The post reads: 'Jinko koi nahin poochta, unko Modi poojta hai' — loosely translated as 'Those whom no one cares for, Modi reveres.' The line is a compact restatement of a theme the BJP has consistently deployed since 2014: that the current dispensation reaches citizens who were historically ignored by the political establishment.
Context
Irani, who served as Union Minister of Women and Child Development and Minority Affairs from 2019 to 2024, has been one of the party's most visible communicators on social welfare. Her post arrives as India looks ahead to state assembly elections scheduled for late 2026, a period when ruling-party leaders typically intensify messaging around flagship government programmes.
The phrase draws on the BJP's long-standing 'Sabka Saath, Sabka Vikas' (Together with all, Development for all) framework, which has been the rhetorical spine of the party's outreach to Dalits, tribals, women from below-poverty-line households, and religious minorities.
Policy Backdrop
The welfare architecture Irani's post implicitly references includes several landmark Central schemes. The Pradhan Mantri Garib Kalyan Anna Yojana (PMGKAY), launched in 2020, extended free food grain to poor households and has since been periodically renewed. The Ujjwala Yojana, introduced in 2016, provided LPG cooking-gas connections to women from below-poverty-line families, targeting a demographic that had long been excluded from clean-fuel access.
Together, these programmes represent the government's direct-benefit-transfer model — bypassing intermediaries to reach beneficiaries — which the BJP argues is proof of its commitment to last-mile delivery for citizens 'whom no one cares for.'
Stakeholders and Impact
Marginalised communities — including rural women, economically weaker sections, Scheduled Castes, Scheduled Tribes, and minorities — are the stated beneficiaries of the welfare ecosystem Irani's post gestures toward. For these groups, Central schemes such as PMGKAY and Ujjwala Yojana have materially altered access to food security and clean energy.

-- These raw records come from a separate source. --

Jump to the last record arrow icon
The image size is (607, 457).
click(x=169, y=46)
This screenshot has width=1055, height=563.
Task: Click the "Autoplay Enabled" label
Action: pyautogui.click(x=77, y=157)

Opposition parties have contested the BJP's welfare narrative, arguing that structural poverty and unemployment data reveal a more complex picture. However, the BJP's messaging has proven electorally resilient, particularly in rural constituencies where direct-benefit transfers have a tangible household footprint.
What's Next
With state assembly elections on the horizon in late 2026, posts of this kind signal that welfare delivery and its communication will remain central to the BJP's campaign strategy. Any new phase or expansion of centrally sponsored schemes announced in the coming months is likely to be amplified through similar messaging by party leaders. Irani's post, brief as it is, illustrates how the BJP distils complex policy arguments into shareable cultural shorthand ahead of electoral cycles.